She Stoops To Conquer doesn't quite, but amuses much
Sex always sells. And that's why though it's nearly 240 years old, Oliver Goldsmith's She Stoops to Conquer withstands the ravages of time as comedy-cum-farce. When sexual hypocrisy is the core conceit, people giggle large. That's because sexual hypocrisy is visceral and core in all of us.
In the current ACT mounting, SSTC pops a cork fizzing good fun that only occasionally gets too cutesy for its own good such as the pee-in-the-woods piece and the hag's dance. But the script is pure cheek -- it is not meant as satire in the manner of Oscar Wilde's Earnest, just goofy harmless fun.
The plot is straightforward enough. Country squire Hardcastle, a rustic and charming old blatherer, wants his "princess" daughter Kate to marry well. He prevails on uppercrust London chum Sir Charles Marlow to have his son Chas-the-younger come "suit" Kate.
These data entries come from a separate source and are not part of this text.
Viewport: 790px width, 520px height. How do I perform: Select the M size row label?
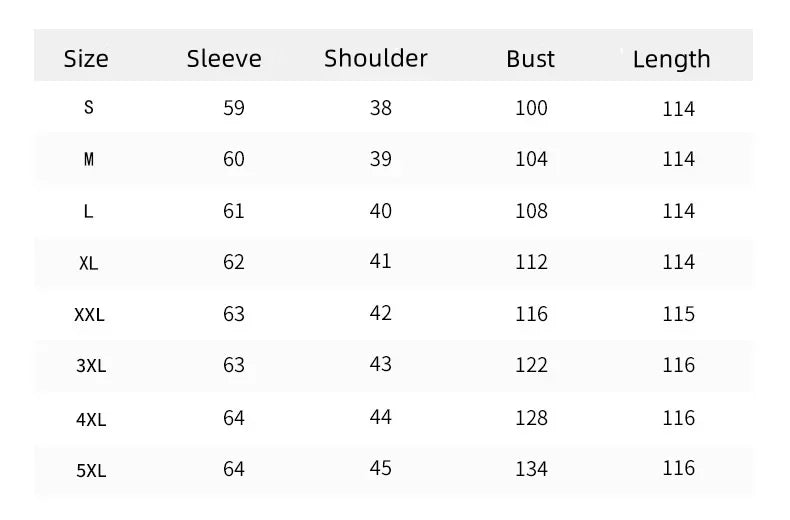89,160
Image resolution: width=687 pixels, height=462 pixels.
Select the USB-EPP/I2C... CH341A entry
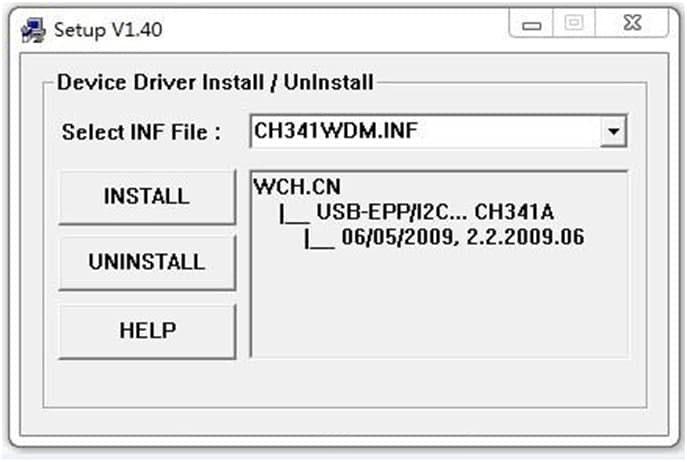(x=434, y=212)
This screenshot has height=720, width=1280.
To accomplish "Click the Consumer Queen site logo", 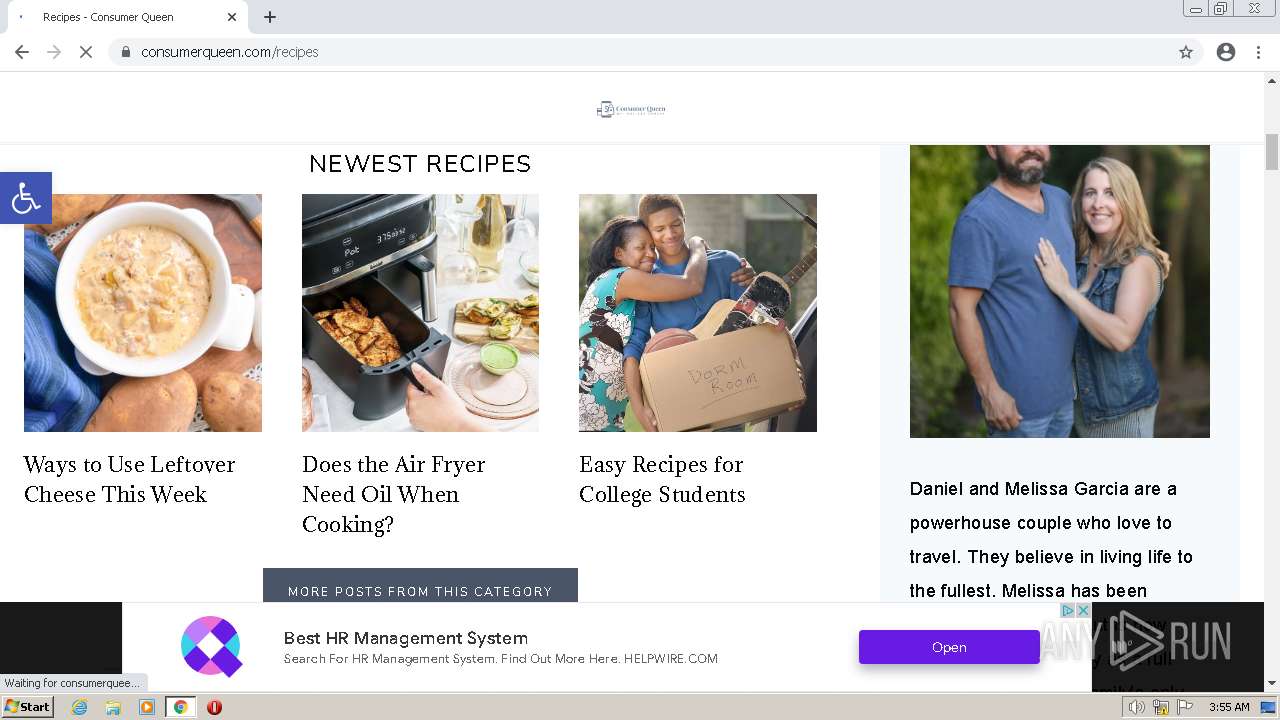I will [631, 109].
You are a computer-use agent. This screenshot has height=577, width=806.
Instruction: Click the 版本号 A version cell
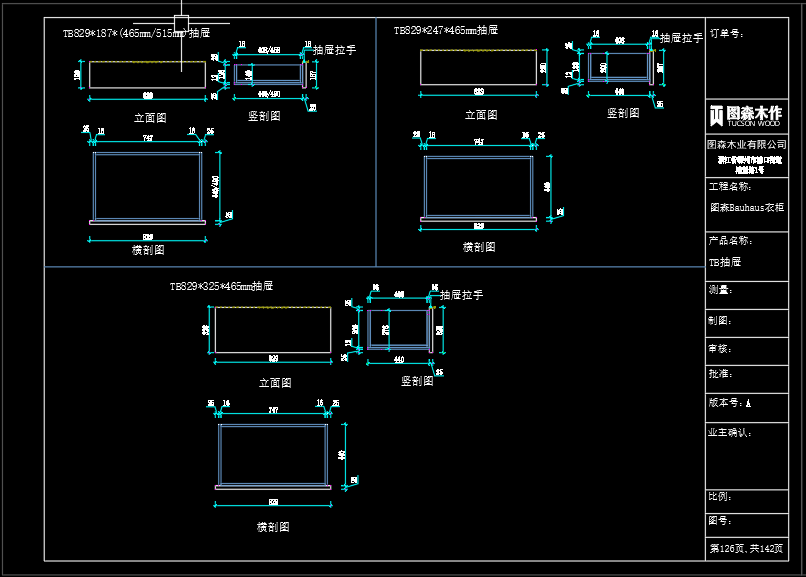(x=747, y=408)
Then, as now, city folks want to try out country charades, bumpkins want to play at pomp-&-circumstance.
Trouble for the squire's plans for Kate is that Junior is a stammering yammering idiot around young ladies of his own age and class. Kate is bored silly of him. But if the women are of bawdy peasant stock, earthy and flirty, well young Chuck seems to rise to the occasion with as much lech as any other frat-boy. Every local tavern has barrels of them.
Through a series of plot and character set-ups, Kate ultimately "stoops" to young Chuck's level, masquerading as a barmaid to bring out his randy self. And as in most comedies of manners, it's mistaken identities on various levels that propel both the characters and the plot along. Junior and his buddy George Hastings, thanks to prankster Lumpkin, think Squire Hardcastle's estate is just a traveler's country inn and the squire but its bourgeois proprietor. They therefore treat Hardcastle as servant and take his digs completely for granted. Fop-snobs do so with their *lessers*.
The har-har factor of such "shocking misconduct" as this in Blighty's class-driven 18th century world would have resonated mightily with Goldsmith's patrons. But even for Downton Abbey gawkers like us, it provides lots of sniggery. Of course plays such as this also need foils, sub-plots, and trick-timing to work. Goldsmith provides them all, particularly in the character of Hardcastle's squawkish wife Dorothy.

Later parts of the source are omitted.